Tornando al castello, pur restando favorevole all’illuminazione, aggiungo che la stessa sarebbe da realizzare solo dopo altri tipi di intervento: ripulitura dalle piante infestanti, indagine archeologica (molto ancora è da indagare), taglio dei pini (ormai malati e non autoctoni); interventi mirati per l’adeguamento dei sentieri e delle mura di cinta esistenti (poligonali e medievali).

Se solo pensassimo di mettere in rete tutto il circuito che il nostro territorio ha da offrire in termini di turismo a 360 gradi, cosa che in altri territori hanno già capito, forse potremmo iniziare a parlare anche di occupazione. Ovvio che se invece parliamo di restauro del castello, senza considerare una sua destinazione d’uso più ampio, la cosa non reggerebbe.

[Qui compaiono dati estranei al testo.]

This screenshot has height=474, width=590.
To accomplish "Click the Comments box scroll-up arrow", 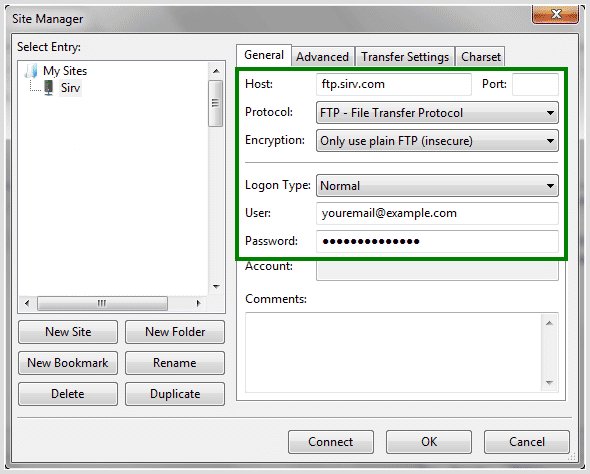I will point(549,323).
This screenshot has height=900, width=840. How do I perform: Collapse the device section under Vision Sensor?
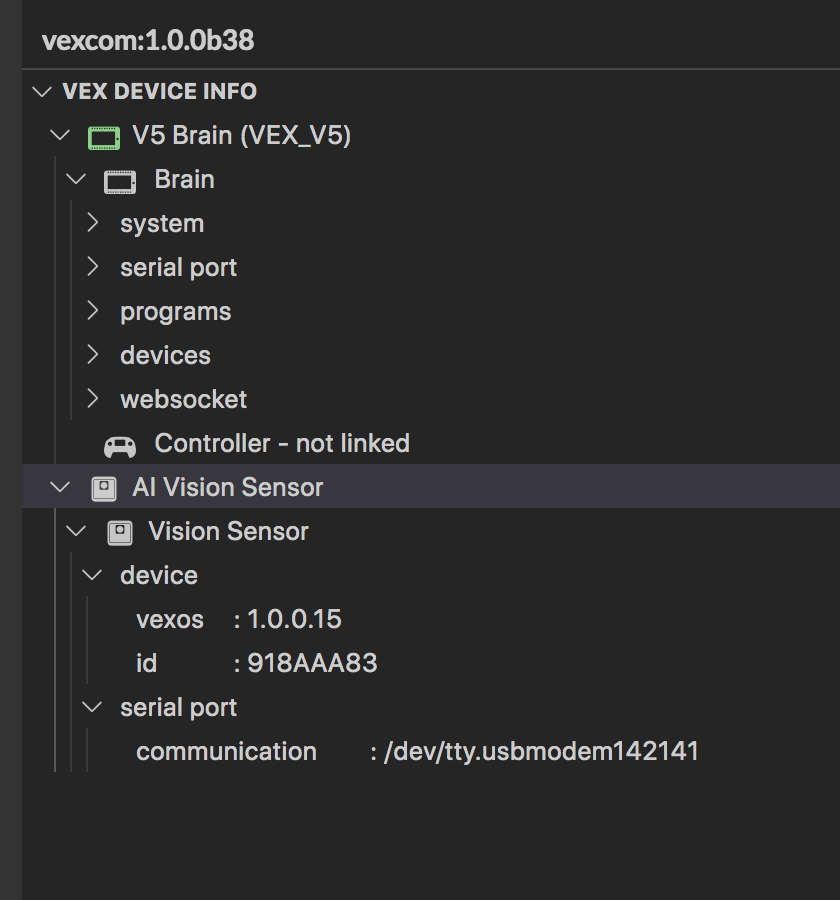[92, 575]
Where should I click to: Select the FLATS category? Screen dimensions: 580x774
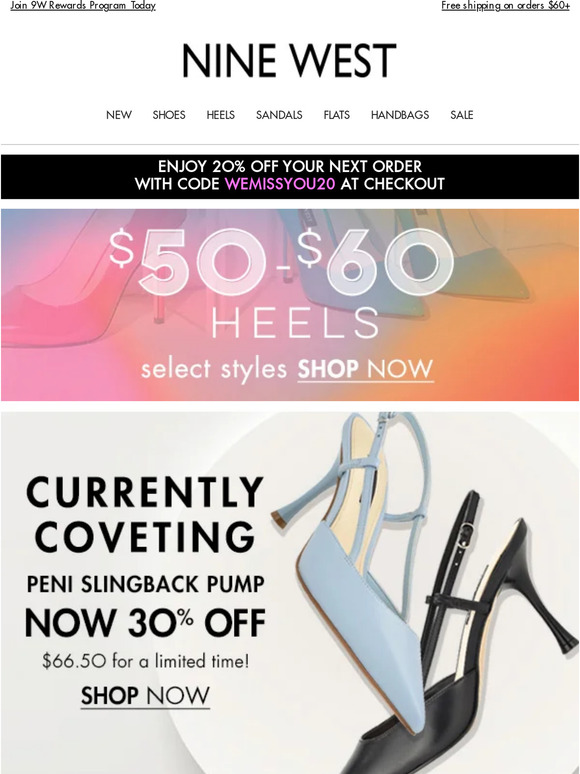click(x=337, y=115)
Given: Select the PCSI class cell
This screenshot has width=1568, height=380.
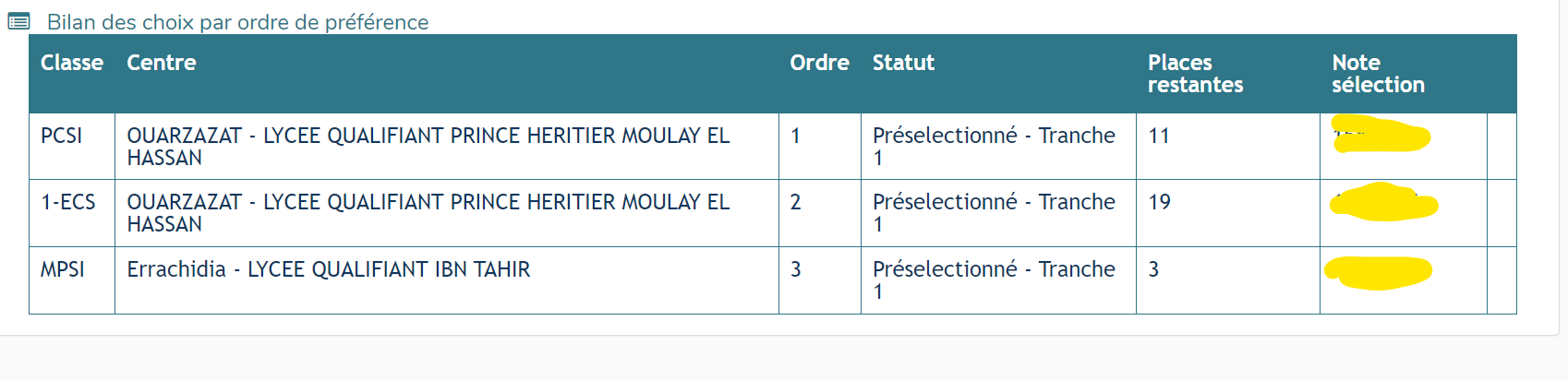Looking at the screenshot, I should [x=62, y=136].
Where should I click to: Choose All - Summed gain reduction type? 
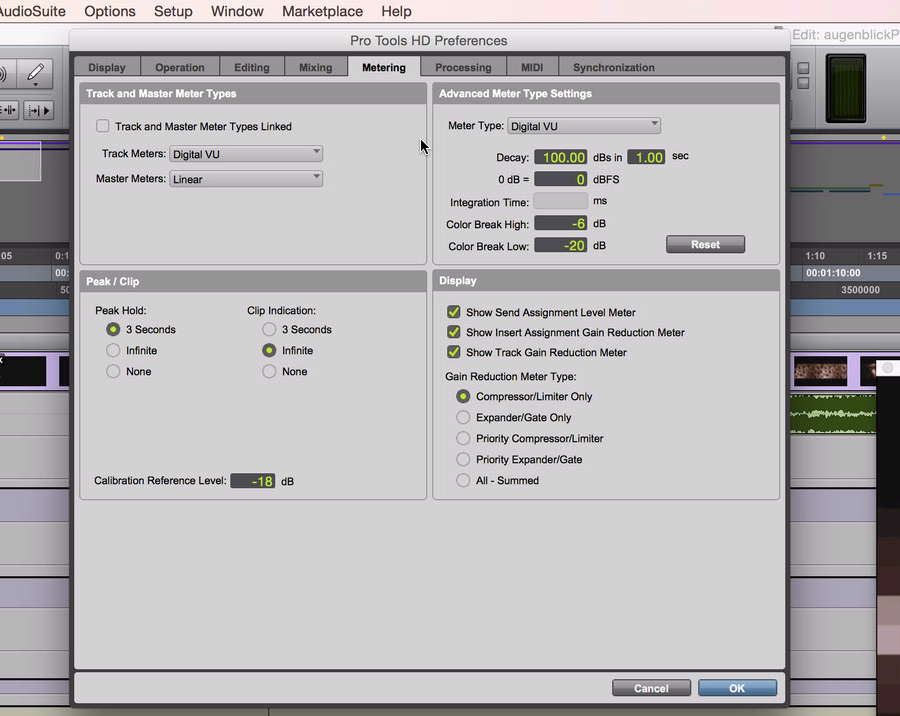point(463,481)
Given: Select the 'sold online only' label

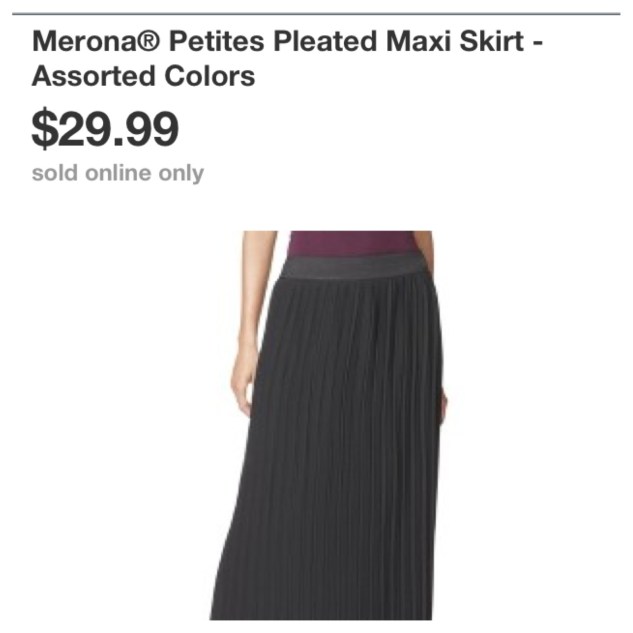Looking at the screenshot, I should click(x=118, y=174).
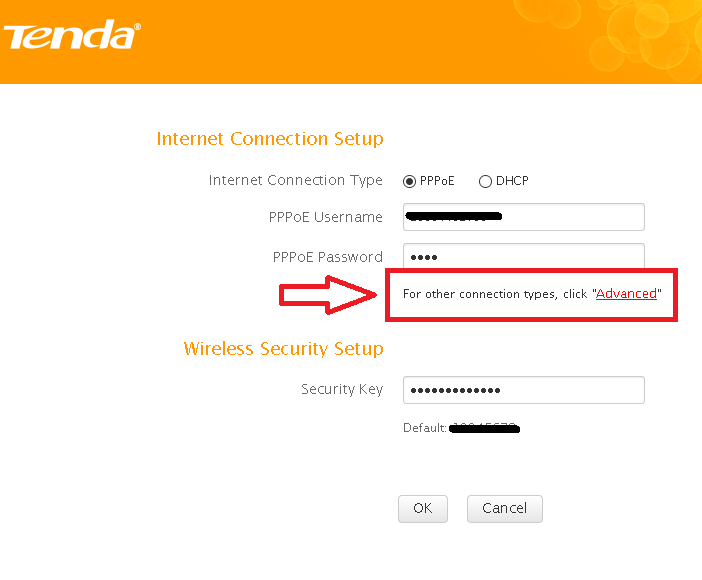Click the "Default:" label text
Viewport: 702px width, 580px height.
(424, 428)
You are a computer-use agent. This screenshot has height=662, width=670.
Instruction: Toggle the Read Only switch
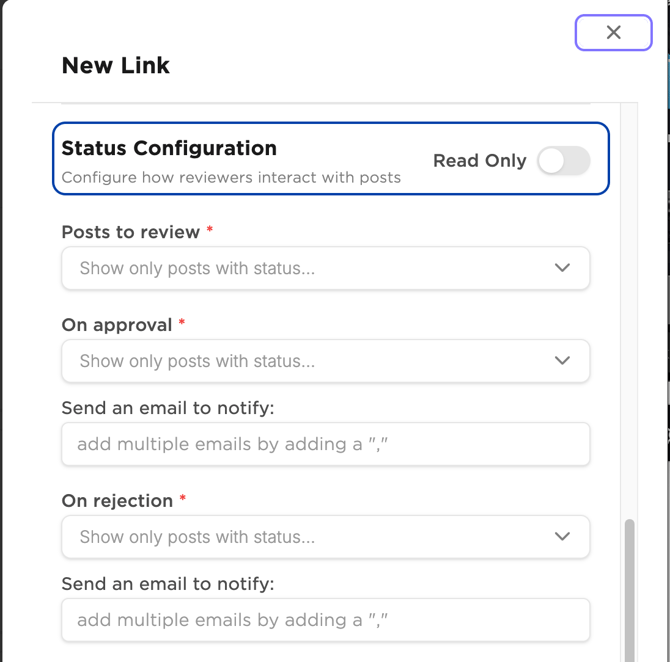click(x=564, y=161)
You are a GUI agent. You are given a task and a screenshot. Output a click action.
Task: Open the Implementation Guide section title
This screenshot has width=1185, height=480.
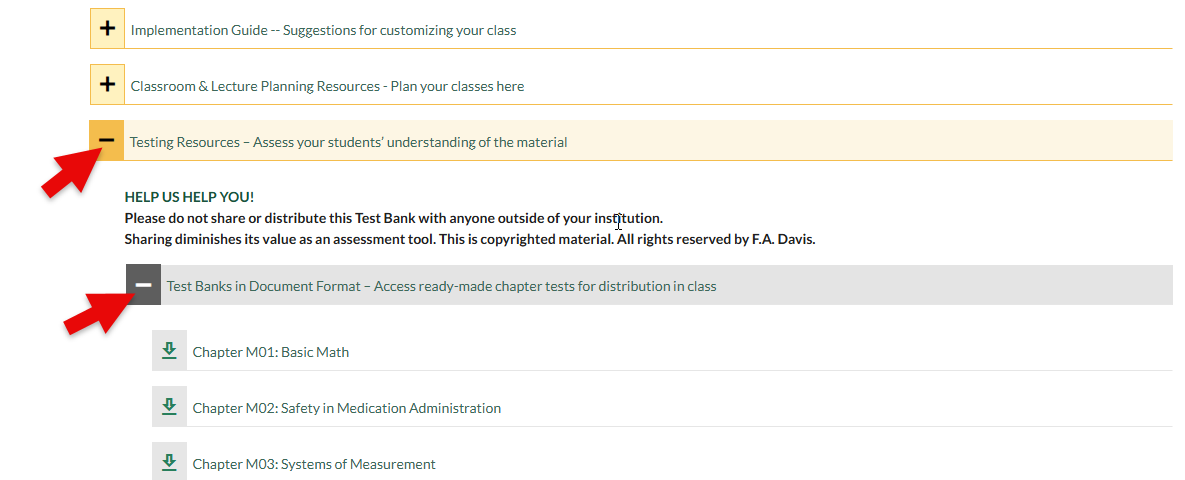(323, 30)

In sostanza manca la capacità di riuscire a guardare al futuro con programmazione, forse per paura o per ignoranza, ma tant’è. Molti potrebbero dire: che ci facciamo con un rudere? Basta girare un po di posti non molto distanti dalla nostra regione per vedere risultati eccellenti, dove i finanziamenti sono stati spesi così bene da permettere di legare i luoghi del passato anche agli antichi mestieri, cui la stessa Sora non è estranea, pensiamo ad esempio a quell’artigianato che l’ha resa celebre. Ma cosa volete farci, siamo abituati a visitare altri posti meravigliandoci dei risultati ottenuti. Se dovessimo pensare si realizzarli da noi, inizierebbero problemi di svariato genere.

Spesso penso che se abbiamo perso tutto quello che avevamo e che adesso non abbiamo più, ben ci sta! Perché se non sappiamo sfruttare le cose che ci sono state lasciate è meglio farle morire con dignità! Come dice Franco Battiato in “Povera Patria”, “La primavera intanto tarda ad arrivare”.